I wasn't the one who labelled it "technocracy", you were. The original proposal was, "in a classless, moneyless, blah blah blah". Would it not hold as true then?


but your methods are filled with giant, gaping holes.

Care to point them out?


STI, I think I can speak for may of us when I say that much of our time is spent thinking about these little theories, scrapping them, and repeating the process. So do what I do, and whenever you think of one, write it down, shove it in a drawer, and work on the next one

YOU shove it in a drawer!

:lol:

Honestly, though, shouldn't the *point* of an internet forum like this be the open discussion of ideas with theoretical potential? Refining them, or, if need be, just trashing them on sound grounds?

Raúl Duke
27th April 2007, 11:05
Honestly, though, shouldn't the *point* of an internet forum like this be the open discussion of ideas with theoretical potential? Refining them, or, if need be, just trashing them on sound grounds?

No worries, sometimes I feel the same! (about this forum)) ;)


"technocracy"

Why keep calling it Technocracy? If a technocrat would reply, he would say it isn't.

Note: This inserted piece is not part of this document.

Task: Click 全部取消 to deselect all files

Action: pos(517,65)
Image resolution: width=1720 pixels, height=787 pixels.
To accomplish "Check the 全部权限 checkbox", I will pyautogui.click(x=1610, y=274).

All he's pointing out is the use of some program in social websites as facebook, for example, so to curb "overconsumption" through societal influences. (However, would there be "overconsumption"? CR mentions alot about Nanotech and abundance.....Would Nanotech end scarcity?)


I exposed this anti-worker propaganda in the "free rider" thread. It's intellectually dishonest to keep spamming it.

Bourgeois movements favor property ownership and exchange. The working-class movement favors sharing. The promotion of exchange is anti-communism.


Not this again! :wacko:

dannie
27th April 2007, 13:29
Anyhow, others' perception of you would be directly affected by your consumption level (Compare how you perceive picture 1 to picture 2 in terms of attractiveness, friendliness, "coolness", intelligence, whatever's important to you). This would motivate everyone (since everyone would have a facebook profile, and will in what, fifteen years maybe?) to keep their consumption levels sensible or risk suffering social consequences.

I think I would be a little scared if your propositions was to be turned into practice.
By making the personal level of consumption a factor in a future social construct you risk creating "social castes" as more demanding consumers might be viewed as some sort of second rank citizens. although peer pressure is an incredibly effective way of controlling people´s habits, I'm afraid it doesn't get us closer to a free stateless and classless society.
Instead of the economic construct, now the social construct will become the dominating factor in everyday life.
Another problem would be that there is no rational way of determining one's social acceptance as this is pretty subjective.
One of the aims of us leftists I believe is not only to abolish the current economic model, but also the social model because I believe they go hand in hand.

Raúl Duke
28th April 2007, 01:10
^^^ Very possible, thats why I'm very skeptical in the use of anything that harnesses social influences.

Janus
30th April 2007, 23:56
Anyhow, others' perception of you would be directly affected by your consumption level (Compare how you perceive picture 1 to picture 2 in terms of attractiveness, friendliness, "coolness", intelligence, whatever's important to you). This would motivate everyone (since everyone would have a facebook profile, and will in what, fifteen years maybe?) to keep their consumption levels sensible or risk suffering social consequences.
So you're implying that someone who consumed much more than his/her "share" would be automatically shunned by other community members based on his/her profile picture (would their profile be contorted to resemble their consumption or are you saying that it would be natural?)?

An alternative solution is just to have the computer program automatically print out the receipts for someone who's grossly overconsumed for the entire community to examine and decide on.

LSD
4th May 2007, 16:59
I'm sorry not to be rude. But what the hell is this thread about? Seriously? Because for the life of me, I have absolutely no fucking idea.

And since I'm supposed to be moderating this forum, I figured it might be a good idea if I could understand what some of the threads are actually talking about.